Every week I encounter another project which would be simpler if we had a light-weight three dimensional BIM standard. BIM (Building Information Model) is a family of data standard models that fit together to describe every aspect of the design and construction of buildings. The sexiest member of this family is the Building Model, the 3D representation of the space itself. Today, BIM does little for the operation of a building or for providing tenant services. For this we are going to need a BIM Light.
Today the internet of things is becoming salient; the intelligent objects and intelligent systems that run so much of our world are getting interfaces. The agents that run them our learning to respond to our financial systems and with our lives. In return, these systems are starting to share information with us. This interaction is at the heart of new energy, of e-tech. This information is central to new models for emergency response. These changes will be critical to offering each of us improved amenities even as the agents work aggressively and autonomously to reduce our energy footprints.
Direct control of these systems means we will limit their responsiveness to the minimum. Direct access to these systems will ensure that we share as little information as we can get away with. We will not allow these systems to do much unless we, as the owners and occupants of the buildings can understand what we are allowing them to do, and how their responses will affect us. As we have protean businesses and dynamic lives, these interactions and their effects on us our ever changing.

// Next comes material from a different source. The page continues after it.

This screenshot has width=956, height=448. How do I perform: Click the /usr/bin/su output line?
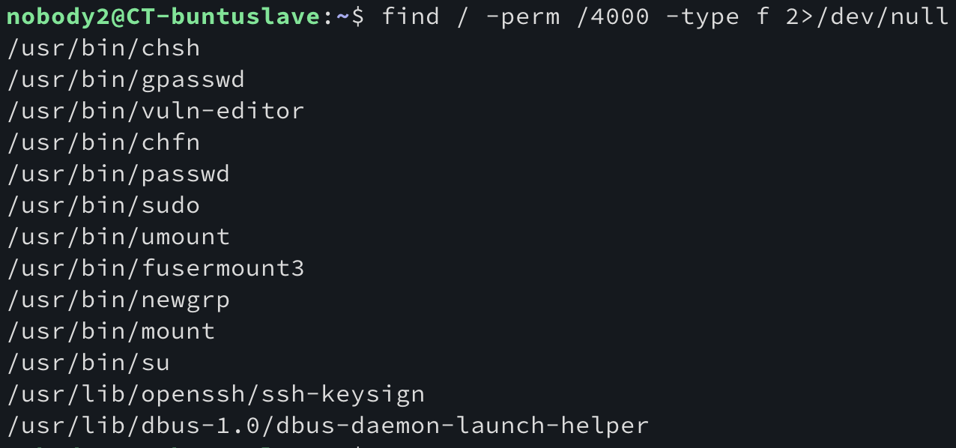tap(88, 363)
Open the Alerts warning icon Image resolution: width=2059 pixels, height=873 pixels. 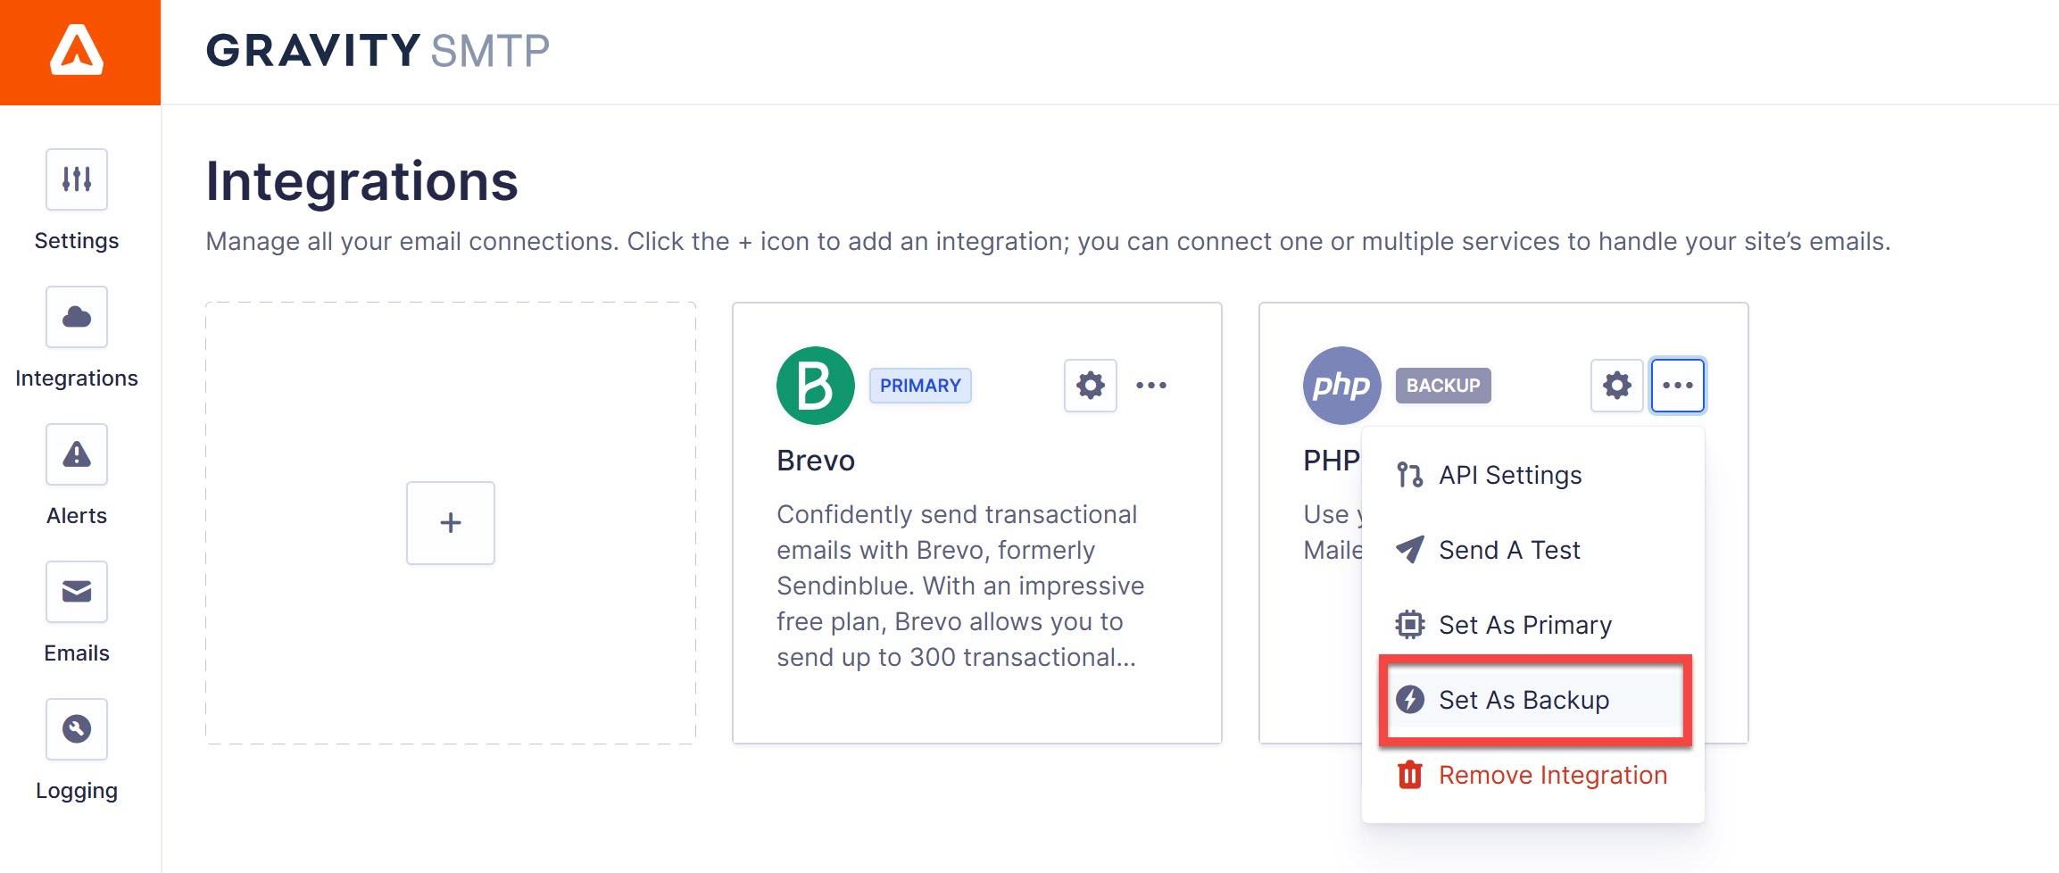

In the IT world, we coordinate loose collections of services by policy-based assertions. Policy frameworks are used to coordinate services that may be similar, but not necessarily known, or operated by the same people. We know what policies refer to if we are describing financial services, or contractor interactions, or customer relations. It is not clear how to apply policy to things, especially things that are run by agents that have their own internal logic and business rules.
We do know one thing about these objects and systems; each is grounded in space. If one of these systems is supporting a customer service, that customer is grounded in space, and the business relationship with that customer, perhaps a lease, is grounded in space. In an industrial building, each division or work unit is assigned space. The natural basis for asserting policy on these services is to tie them to the space that they support. The natural framework to understand the information these services report is through the lens of space, and through mapping that space to the customers and business services supported by that space.
Today’s BIM is too large to use as a vehicle to transfer information. It is filled with detailed structural and performance information that makes it too unwieldy to use as the basis for a service framework. Even retro-BIM, the information collected long after construction, often to support renovation, is too detailed. We need something small and light, the size of a Google Sketch-Up drawing, and expressed in XML, that we can use to visualize and understand services. Perhaps it can be based on GBXML (Green Building XML), already based on BIM and used for exchanging information used for energy modeling.
Ideally, the new dimensional BIM-light would support easy perspective-based translation to Scalable Vector Graphics (SVG). SVG is an internet standard based on XML for defining graphics. SVG graphics are already supported by many cell phones, and by all browsers except Microsoft’s (and Google is working on a solution for that). Because it is vector based, zooming in or zooming out is based on simple math operations and produces clean sharp lines at any scale. SVG supports the full Document Object Model (DOM). DOM is the basis for interactive web pages, so scripting languages such as JAVA and interactive approaches such as AJAX are fully supported.
A simple light way to exchange three dimensional building models would improve owner and occupant understanding of building performance. A better understanding would reduce the perceived risk of fully participating in collaborative energy activities, including demand response. A shareable framework for visualizing information from building services would improve both the safety any occupants inside a building during an emergency and that of emergency responders.